→ Exercise brief
Copy out each line of the data that holds the word "list".
─── Records supplied
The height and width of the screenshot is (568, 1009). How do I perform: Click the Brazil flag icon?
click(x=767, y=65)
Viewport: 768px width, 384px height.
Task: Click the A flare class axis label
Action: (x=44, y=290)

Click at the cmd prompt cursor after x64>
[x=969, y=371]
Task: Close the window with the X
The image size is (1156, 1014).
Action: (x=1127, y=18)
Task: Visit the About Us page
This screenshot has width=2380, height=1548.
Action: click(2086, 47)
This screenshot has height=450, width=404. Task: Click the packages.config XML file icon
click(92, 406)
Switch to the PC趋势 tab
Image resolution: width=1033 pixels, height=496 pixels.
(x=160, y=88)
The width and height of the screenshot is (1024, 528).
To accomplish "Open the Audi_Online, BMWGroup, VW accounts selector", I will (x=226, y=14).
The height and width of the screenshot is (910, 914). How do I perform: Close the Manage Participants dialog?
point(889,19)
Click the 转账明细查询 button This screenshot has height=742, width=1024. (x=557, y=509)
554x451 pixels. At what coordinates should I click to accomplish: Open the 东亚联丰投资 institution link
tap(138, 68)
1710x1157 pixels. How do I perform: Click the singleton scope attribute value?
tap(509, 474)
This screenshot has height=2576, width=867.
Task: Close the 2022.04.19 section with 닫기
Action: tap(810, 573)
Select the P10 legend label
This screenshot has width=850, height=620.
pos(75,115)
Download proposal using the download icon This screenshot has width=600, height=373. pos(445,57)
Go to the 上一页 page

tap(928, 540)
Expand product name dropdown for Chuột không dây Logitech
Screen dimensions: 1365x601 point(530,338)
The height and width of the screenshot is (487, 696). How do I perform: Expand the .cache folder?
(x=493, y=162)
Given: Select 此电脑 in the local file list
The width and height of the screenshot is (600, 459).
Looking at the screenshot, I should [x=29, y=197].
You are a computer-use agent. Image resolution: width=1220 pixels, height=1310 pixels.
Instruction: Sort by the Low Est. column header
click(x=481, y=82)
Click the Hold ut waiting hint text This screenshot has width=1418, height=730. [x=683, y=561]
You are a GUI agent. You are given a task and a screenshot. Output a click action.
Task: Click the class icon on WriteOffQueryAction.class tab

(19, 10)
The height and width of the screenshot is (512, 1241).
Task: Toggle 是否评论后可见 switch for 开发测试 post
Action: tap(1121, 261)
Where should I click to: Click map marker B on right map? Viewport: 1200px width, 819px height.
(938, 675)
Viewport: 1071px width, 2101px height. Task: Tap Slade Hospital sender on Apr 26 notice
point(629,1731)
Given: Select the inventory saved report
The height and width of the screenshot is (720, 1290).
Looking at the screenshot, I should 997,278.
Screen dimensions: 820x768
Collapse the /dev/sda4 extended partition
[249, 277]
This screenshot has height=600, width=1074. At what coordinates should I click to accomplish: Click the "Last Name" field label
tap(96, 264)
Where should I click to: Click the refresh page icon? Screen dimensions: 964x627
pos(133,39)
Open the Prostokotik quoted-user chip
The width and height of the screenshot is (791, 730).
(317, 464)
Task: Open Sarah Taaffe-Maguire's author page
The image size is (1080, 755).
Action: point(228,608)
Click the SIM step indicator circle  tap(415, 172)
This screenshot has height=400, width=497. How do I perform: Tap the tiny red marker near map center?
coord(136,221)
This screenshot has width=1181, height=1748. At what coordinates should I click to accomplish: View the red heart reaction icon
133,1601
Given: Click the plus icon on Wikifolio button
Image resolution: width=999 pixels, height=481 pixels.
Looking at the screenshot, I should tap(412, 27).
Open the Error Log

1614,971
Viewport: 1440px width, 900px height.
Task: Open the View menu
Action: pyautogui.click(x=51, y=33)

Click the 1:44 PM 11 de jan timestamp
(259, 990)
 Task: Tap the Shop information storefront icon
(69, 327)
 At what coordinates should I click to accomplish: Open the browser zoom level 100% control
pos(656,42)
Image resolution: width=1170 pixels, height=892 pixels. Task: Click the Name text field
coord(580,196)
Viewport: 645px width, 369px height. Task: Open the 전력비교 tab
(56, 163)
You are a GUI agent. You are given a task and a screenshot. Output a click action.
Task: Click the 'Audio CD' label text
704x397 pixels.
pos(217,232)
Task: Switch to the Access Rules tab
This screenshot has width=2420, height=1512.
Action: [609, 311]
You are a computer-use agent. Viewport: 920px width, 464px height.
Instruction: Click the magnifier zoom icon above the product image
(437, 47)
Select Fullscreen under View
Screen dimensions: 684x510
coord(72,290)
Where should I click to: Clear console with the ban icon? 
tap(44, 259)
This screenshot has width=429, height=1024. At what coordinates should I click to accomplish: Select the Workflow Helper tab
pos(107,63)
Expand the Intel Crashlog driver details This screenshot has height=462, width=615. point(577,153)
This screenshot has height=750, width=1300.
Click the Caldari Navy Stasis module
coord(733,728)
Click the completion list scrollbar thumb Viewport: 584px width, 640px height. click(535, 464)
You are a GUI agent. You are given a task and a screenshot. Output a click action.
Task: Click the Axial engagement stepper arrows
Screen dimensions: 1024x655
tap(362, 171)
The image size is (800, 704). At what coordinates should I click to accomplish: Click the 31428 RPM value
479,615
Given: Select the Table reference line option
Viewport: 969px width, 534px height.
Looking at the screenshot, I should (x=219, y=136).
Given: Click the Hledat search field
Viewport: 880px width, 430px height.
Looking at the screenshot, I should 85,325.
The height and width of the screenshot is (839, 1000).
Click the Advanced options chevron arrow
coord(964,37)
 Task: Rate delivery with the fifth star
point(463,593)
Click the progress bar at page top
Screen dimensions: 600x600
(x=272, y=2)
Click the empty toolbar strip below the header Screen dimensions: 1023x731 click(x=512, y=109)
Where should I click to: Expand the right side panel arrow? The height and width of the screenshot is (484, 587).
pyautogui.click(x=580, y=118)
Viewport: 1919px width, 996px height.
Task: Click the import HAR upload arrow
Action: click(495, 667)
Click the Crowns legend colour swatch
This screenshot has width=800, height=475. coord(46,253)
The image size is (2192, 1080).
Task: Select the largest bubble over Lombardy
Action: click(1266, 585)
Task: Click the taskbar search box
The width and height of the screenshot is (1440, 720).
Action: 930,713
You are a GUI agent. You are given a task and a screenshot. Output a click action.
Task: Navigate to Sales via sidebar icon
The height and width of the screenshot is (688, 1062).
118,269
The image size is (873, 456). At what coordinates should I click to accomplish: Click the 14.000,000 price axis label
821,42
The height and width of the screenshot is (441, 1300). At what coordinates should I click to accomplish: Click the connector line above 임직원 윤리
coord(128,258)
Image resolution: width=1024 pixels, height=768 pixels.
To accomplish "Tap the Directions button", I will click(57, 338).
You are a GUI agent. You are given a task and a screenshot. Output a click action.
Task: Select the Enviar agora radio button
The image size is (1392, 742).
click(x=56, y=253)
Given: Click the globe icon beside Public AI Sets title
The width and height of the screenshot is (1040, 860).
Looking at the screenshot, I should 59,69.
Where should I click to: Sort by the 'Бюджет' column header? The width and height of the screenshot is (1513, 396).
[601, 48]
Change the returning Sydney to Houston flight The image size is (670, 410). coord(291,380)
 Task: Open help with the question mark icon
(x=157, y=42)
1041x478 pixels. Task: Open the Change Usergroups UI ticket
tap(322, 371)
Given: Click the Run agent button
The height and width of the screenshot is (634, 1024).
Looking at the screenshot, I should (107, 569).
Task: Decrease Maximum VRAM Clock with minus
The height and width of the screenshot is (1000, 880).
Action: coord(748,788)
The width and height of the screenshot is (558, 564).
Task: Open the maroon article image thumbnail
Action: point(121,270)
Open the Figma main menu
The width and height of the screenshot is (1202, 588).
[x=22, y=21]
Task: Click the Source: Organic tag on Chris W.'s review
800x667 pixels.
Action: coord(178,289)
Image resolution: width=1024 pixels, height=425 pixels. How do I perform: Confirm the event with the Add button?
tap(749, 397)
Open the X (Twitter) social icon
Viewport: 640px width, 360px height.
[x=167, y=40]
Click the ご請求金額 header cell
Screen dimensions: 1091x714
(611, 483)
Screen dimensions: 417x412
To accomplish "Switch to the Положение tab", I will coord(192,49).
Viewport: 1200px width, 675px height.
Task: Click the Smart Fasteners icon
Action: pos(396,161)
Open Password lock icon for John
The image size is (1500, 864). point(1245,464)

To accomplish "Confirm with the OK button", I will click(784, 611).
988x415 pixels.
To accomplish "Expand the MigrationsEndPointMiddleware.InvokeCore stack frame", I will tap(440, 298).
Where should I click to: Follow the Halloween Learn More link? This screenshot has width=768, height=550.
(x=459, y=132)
──────
→ Response to the task
Given: Select 此电脑 in the local file list
Click the completion list scrollbar thumb Viewport: 584px width, 640px height. click(535, 464)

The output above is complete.